TASK SET ::
1. In the body paragraph of the editorial below about Covid profiteering, list every person, group, or organization it names, using its own words.
2. Continue the editorial below about hospitals overcharging Covid patients, starting after its last sentence.

EXTRACT PROVIDED ::
Profiteering during Covid : The Tribune India

Profiteering during Covid

State must act against hospitals that fleece patients

Profiteering during Covid

Astudy by Washington-based Pew Research Center suggests that even before the second Covid-19 wave struck, the recession caused by the pandemic had pushed an estimated 7.5 crore Indian citizens below the income threshold of Rs 150 per day; at the same time, reports of overcharging for treatment across the country show that a large number of hospitals are placing profits over ethics even in these terrible times. Governments across the country have notified the maximum permissible charges for Covid treatment at private hospitals, but in the absence of real-time regulatory oversight, private hospitals are presenting huge bills to care-givers already laid low by illness — or, in many cases, death — of a family member.

PROVIDED MATERIAL ::
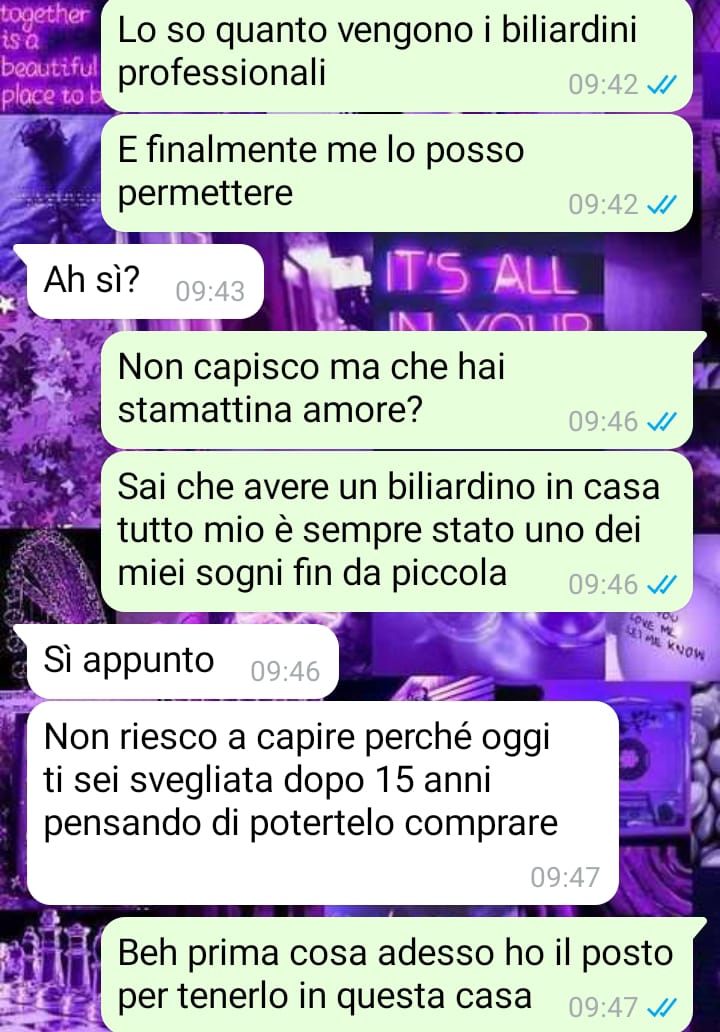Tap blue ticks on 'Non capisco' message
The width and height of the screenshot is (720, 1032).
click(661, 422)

* * *

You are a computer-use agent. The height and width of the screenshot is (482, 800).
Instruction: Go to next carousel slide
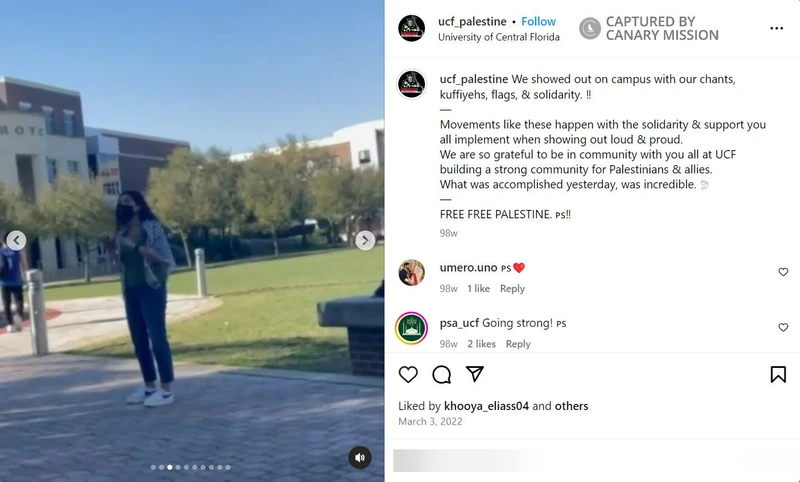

EXPECTED OUTPUTS ::
1.
- Pew Research Center
- Indian citizens
- hospitals
- governments
- private hospitals
- care-givers
- a family member

2.
The problem is pan-India. Complaints against private hospitals for overcharging have been made in Himachal Pradesh, Haryana, Punjab, Chandigarh and Delhi; early this month, Telangana barred 22 hospitals from Covid-19 treatment after complaints of overcharging, and 113 others were issued show-cause notices; Maharashtra, Tamil Nadu and Andhra Pradesh have taken similar actions. FIRs have been filed against private hospitals in several states. Reputed hospitals in Panchkula were found overcharging patients more than three times the cost notified by the Haryana Government — after these hospitals were dragged before the regulatory authority, they revised the bills and issued refunds.

Early this month, after receiving complaints of overcharging, Punjab’s health minister directed that the treatment charges be displayed at all hospitals. This may not be enough to thwart those unscrupulous hospitals owners who, callous to the misery of the patients and care-givers, could still fleece them. It’s unfair to expect that every defrauded patient or guardian would be vigilant and tenacious enough to lodge a complaint. Some states have appointed auditors to verify bills, but due to the high number of cases, verifying all bills poses a challenge of a great magnitude. The private sector props up India’s crumbling healthcare system — government hospitals are overcrowded, understaffed and, very often, squalid. But private hospitals have long been accused of unscrupulous practices in their pursuit of profits. By overcharging a guardian in the most difficult time of his or her life, such hospitals dishonour the medical profession — and defy the law. They must be handed exemplary punishment.